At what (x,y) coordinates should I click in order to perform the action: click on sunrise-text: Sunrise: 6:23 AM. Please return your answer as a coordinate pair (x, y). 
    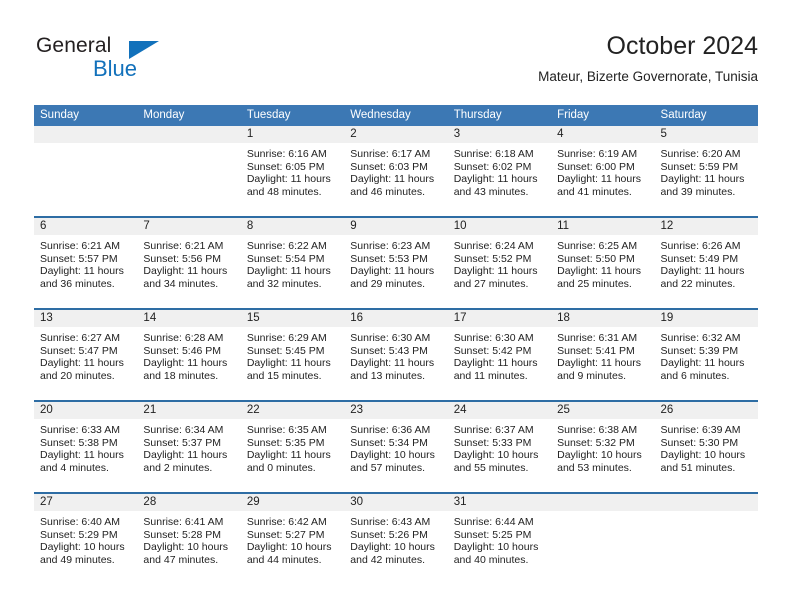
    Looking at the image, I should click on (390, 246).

━━━━━━

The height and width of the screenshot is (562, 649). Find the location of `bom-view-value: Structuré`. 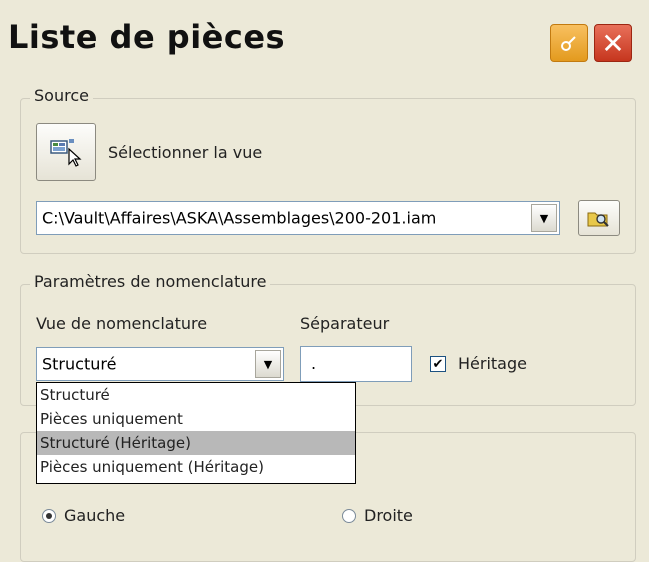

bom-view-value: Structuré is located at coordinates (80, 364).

━━━━━━

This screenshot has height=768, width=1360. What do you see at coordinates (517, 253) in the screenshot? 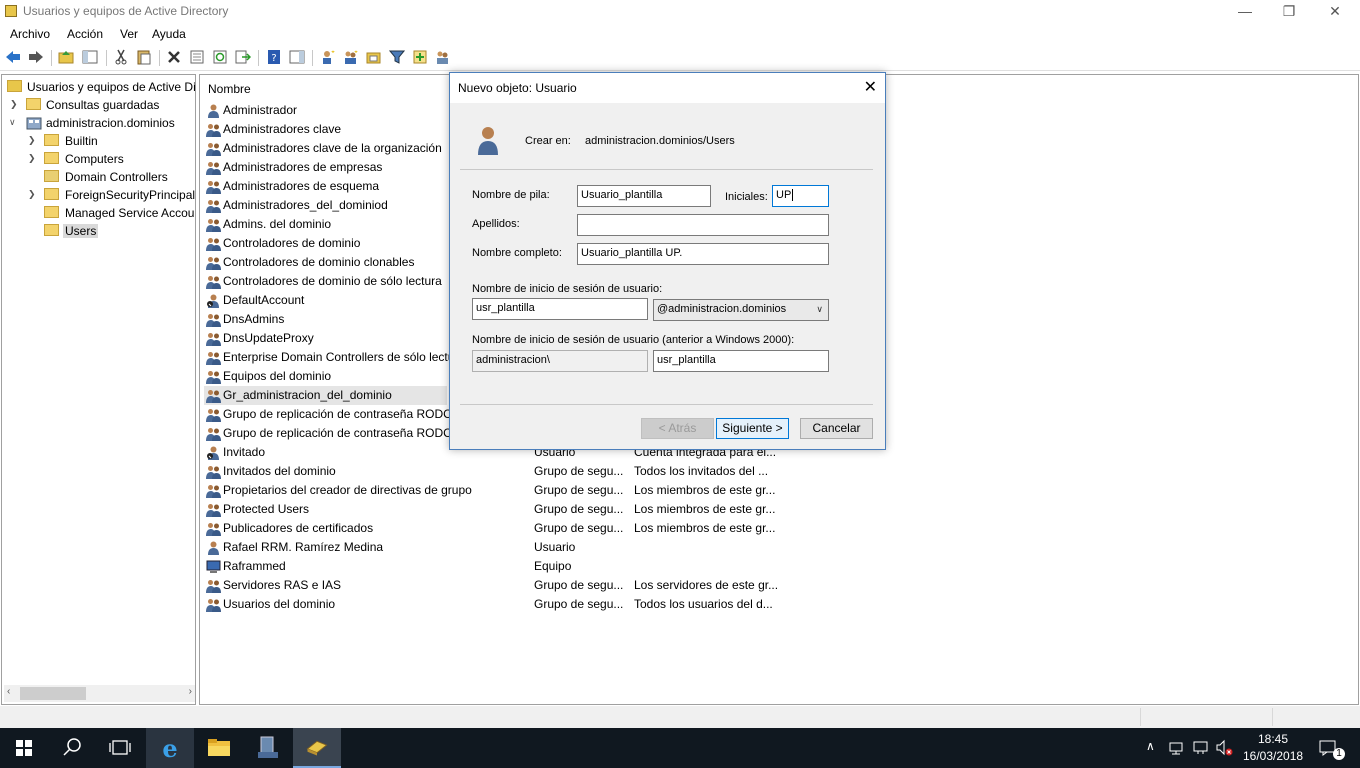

━━━━━━

[REQUIRED ACTION] Reproduce the rows verbatim from the line containing "At what (x,y)" through the line containing "Looking at the", with both of those lines included. Omit the pictures from your output.

[COMPLETED TASK]
At what (x,y) coordinates should I click in order to perform the action: click on sunrise-text: Sunrise: 6:23 AM. Please return your answer as a coordinate pair (x, y). 
    Looking at the image, I should click on (390, 246).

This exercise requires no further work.